(Exercise inputs)

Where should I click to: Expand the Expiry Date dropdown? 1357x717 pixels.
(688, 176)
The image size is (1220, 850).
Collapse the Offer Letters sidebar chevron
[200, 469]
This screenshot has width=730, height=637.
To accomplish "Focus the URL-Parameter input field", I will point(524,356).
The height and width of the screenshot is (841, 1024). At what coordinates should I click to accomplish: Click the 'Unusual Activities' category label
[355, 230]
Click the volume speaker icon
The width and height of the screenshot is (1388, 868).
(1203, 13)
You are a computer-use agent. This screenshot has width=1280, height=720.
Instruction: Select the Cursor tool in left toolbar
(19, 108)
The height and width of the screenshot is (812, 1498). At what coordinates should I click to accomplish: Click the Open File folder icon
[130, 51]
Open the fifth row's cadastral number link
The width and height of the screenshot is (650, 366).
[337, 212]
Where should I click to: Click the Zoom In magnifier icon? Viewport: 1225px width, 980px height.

(End Exercise inputs)

Requirement:
For each line of the data that has the word "This", report that line.

Answer box:
This screenshot has width=730, height=637.
You are a computer-use agent. This screenshot has width=1280, height=720.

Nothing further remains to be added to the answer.